Top of AVAILABLE RECORDS

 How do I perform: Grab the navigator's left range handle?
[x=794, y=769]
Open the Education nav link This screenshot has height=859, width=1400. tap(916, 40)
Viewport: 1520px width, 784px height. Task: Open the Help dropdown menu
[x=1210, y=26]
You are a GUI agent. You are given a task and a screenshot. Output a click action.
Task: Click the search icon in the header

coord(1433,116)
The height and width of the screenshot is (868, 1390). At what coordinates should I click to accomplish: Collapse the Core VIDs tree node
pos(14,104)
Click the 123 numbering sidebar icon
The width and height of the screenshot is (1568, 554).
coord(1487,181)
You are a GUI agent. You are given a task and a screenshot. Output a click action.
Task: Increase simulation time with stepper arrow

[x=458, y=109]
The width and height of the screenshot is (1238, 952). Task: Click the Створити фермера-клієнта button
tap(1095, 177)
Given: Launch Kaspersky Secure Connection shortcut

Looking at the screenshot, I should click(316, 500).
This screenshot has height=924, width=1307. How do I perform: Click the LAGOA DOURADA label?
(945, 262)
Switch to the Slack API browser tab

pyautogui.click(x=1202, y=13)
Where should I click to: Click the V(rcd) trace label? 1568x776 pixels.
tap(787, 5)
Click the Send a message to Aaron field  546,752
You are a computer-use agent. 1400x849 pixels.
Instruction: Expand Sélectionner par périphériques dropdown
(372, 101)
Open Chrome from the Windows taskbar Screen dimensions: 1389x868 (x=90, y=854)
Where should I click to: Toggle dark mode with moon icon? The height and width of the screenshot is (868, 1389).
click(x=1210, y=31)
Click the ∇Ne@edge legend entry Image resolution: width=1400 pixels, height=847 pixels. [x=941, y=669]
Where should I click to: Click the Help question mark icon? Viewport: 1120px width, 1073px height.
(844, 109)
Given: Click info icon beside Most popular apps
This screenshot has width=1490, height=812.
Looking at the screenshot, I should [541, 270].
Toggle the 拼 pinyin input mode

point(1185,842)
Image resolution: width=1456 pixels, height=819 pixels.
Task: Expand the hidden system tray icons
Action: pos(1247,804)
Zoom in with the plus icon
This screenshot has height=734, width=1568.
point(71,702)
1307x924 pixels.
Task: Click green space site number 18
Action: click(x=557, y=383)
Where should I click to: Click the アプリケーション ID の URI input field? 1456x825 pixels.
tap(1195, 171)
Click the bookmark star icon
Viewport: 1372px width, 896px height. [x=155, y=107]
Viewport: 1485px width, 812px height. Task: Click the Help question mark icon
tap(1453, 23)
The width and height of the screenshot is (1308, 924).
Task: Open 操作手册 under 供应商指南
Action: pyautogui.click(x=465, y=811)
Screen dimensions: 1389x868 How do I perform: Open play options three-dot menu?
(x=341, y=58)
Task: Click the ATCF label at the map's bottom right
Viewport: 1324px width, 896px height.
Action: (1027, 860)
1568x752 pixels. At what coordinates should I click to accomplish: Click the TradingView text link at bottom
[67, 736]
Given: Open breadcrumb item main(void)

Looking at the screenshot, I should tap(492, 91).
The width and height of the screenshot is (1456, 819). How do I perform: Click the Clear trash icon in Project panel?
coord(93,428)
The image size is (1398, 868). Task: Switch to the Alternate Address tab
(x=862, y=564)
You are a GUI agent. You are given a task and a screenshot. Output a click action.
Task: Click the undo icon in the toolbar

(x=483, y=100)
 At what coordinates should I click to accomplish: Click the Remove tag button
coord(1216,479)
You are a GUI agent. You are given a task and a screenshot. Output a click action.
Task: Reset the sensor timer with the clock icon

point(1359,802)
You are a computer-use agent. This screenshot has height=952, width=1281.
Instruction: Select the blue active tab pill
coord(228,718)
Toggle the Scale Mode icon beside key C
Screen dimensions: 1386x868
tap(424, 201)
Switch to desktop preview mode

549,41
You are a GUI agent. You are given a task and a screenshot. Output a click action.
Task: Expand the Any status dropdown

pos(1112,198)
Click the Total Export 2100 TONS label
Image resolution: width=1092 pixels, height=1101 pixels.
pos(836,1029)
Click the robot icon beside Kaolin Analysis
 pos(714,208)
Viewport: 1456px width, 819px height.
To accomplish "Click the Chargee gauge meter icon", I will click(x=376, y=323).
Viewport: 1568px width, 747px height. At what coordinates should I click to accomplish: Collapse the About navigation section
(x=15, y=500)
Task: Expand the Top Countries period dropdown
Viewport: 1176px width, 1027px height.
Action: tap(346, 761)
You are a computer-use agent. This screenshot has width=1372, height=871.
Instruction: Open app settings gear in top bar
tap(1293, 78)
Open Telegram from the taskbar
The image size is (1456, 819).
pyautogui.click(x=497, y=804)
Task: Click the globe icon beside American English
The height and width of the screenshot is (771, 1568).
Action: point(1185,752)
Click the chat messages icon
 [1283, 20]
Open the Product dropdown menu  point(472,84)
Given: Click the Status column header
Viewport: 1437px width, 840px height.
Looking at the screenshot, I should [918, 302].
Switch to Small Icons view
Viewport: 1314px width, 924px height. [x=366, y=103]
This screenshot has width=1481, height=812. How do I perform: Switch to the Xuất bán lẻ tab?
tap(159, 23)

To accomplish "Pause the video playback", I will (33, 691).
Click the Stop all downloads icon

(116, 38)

Bottom of AVAILABLE RECORDS

ASSIGNED TASK:
The listing above must be written out again in its entirety, exactly as given.

TASK OUTPUT:
 How do I perform: Grab the navigator's left range handle?
[x=794, y=769]
Open the Education nav link This screenshot has height=859, width=1400. tap(916, 40)
Viewport: 1520px width, 784px height. Task: Open the Help dropdown menu
[x=1210, y=26]
You are a GUI agent. You are given a task and a screenshot. Output a click action.
Task: Click the search icon in the header

coord(1433,116)
The height and width of the screenshot is (868, 1390). At what coordinates should I click to accomplish: Collapse the Core VIDs tree node
pos(14,104)
Click the 123 numbering sidebar icon
The width and height of the screenshot is (1568, 554).
coord(1487,181)
You are a GUI agent. You are given a task and a screenshot. Output a click action.
Task: Increase simulation time with stepper arrow

[x=458, y=109]
The width and height of the screenshot is (1238, 952). Task: Click the Створити фермера-клієнта button
tap(1095, 177)
Given: Launch Kaspersky Secure Connection shortcut

Looking at the screenshot, I should click(316, 500).
This screenshot has height=924, width=1307. How do I perform: Click the LAGOA DOURADA label?
(945, 262)
Switch to the Slack API browser tab

pyautogui.click(x=1202, y=13)
Where should I click to: Click the V(rcd) trace label? 1568x776 pixels.
tap(787, 5)
Click the Send a message to Aaron field  546,752
You are a computer-use agent. 1400x849 pixels.
Instruction: Expand Sélectionner par périphériques dropdown
(372, 101)
Open Chrome from the Windows taskbar Screen dimensions: 1389x868 (x=90, y=854)
Where should I click to: Toggle dark mode with moon icon? The height and width of the screenshot is (868, 1389).
click(x=1210, y=31)
Click the ∇Ne@edge legend entry Image resolution: width=1400 pixels, height=847 pixels. [x=941, y=669]
Where should I click to: Click the Help question mark icon? Viewport: 1120px width, 1073px height.
(844, 109)
Given: Click info icon beside Most popular apps
This screenshot has width=1490, height=812.
Looking at the screenshot, I should [541, 270].
Toggle the 拼 pinyin input mode

point(1185,842)
Image resolution: width=1456 pixels, height=819 pixels.
Task: Expand the hidden system tray icons
Action: pos(1247,804)
Zoom in with the plus icon
This screenshot has height=734, width=1568.
point(71,702)
1307x924 pixels.
Task: Click green space site number 18
Action: click(x=557, y=383)
Where should I click to: Click the アプリケーション ID の URI input field? 1456x825 pixels.
tap(1195, 171)
Click the bookmark star icon
Viewport: 1372px width, 896px height. [x=155, y=107]
Viewport: 1485px width, 812px height. Task: Click the Help question mark icon
tap(1453, 23)
The width and height of the screenshot is (1308, 924).
Task: Open 操作手册 under 供应商指南
Action: pyautogui.click(x=465, y=811)
Screen dimensions: 1389x868 How do I perform: Open play options three-dot menu?
(x=341, y=58)
Task: Click the ATCF label at the map's bottom right
Viewport: 1324px width, 896px height.
Action: (1027, 860)
1568x752 pixels. At what coordinates should I click to accomplish: Click the TradingView text link at bottom
[67, 736]
Given: Open breadcrumb item main(void)

Looking at the screenshot, I should tap(492, 91).
The width and height of the screenshot is (1456, 819). How do I perform: Click the Clear trash icon in Project panel?
coord(93,428)
The image size is (1398, 868). Task: Switch to the Alternate Address tab
(x=862, y=564)
You are a GUI agent. You are given a task and a screenshot. Output a click action.
Task: Click the undo icon in the toolbar

(x=483, y=100)
 At what coordinates should I click to accomplish: Click the Remove tag button
coord(1216,479)
You are a GUI agent. You are given a task and a screenshot. Output a click action.
Task: Reset the sensor timer with the clock icon

point(1359,802)
You are a computer-use agent. This screenshot has height=952, width=1281.
Instruction: Select the blue active tab pill
coord(228,718)
Toggle the Scale Mode icon beside key C
Screen dimensions: 1386x868
tap(424, 201)
Switch to desktop preview mode

549,41
You are a GUI agent. You are given a task and a screenshot. Output a click action.
Task: Expand the Any status dropdown

pos(1112,198)
Click the Total Export 2100 TONS label
Image resolution: width=1092 pixels, height=1101 pixels.
pos(836,1029)
Click the robot icon beside Kaolin Analysis
 pos(714,208)
Viewport: 1456px width, 819px height.
To accomplish "Click the Chargee gauge meter icon", I will click(x=376, y=323).
Viewport: 1568px width, 747px height. At what coordinates should I click to accomplish: Collapse the About navigation section
(x=15, y=500)
Task: Expand the Top Countries period dropdown
Viewport: 1176px width, 1027px height.
Action: tap(346, 761)
You are a computer-use agent. This screenshot has width=1372, height=871.
Instruction: Open app settings gear in top bar
tap(1293, 78)
Open Telegram from the taskbar
The image size is (1456, 819).
pyautogui.click(x=497, y=804)
Task: Click the globe icon beside American English
The height and width of the screenshot is (771, 1568).
Action: point(1185,752)
Click the chat messages icon
 [1283, 20]
Open the Product dropdown menu  point(472,84)
Given: Click the Status column header
Viewport: 1437px width, 840px height.
Looking at the screenshot, I should [918, 302].
Switch to Small Icons view
Viewport: 1314px width, 924px height. [x=366, y=103]
This screenshot has width=1481, height=812. How do I perform: Switch to the Xuất bán lẻ tab?
tap(159, 23)

To accomplish "Pause the video playback", I will (33, 691).
Click the Stop all downloads icon

(116, 38)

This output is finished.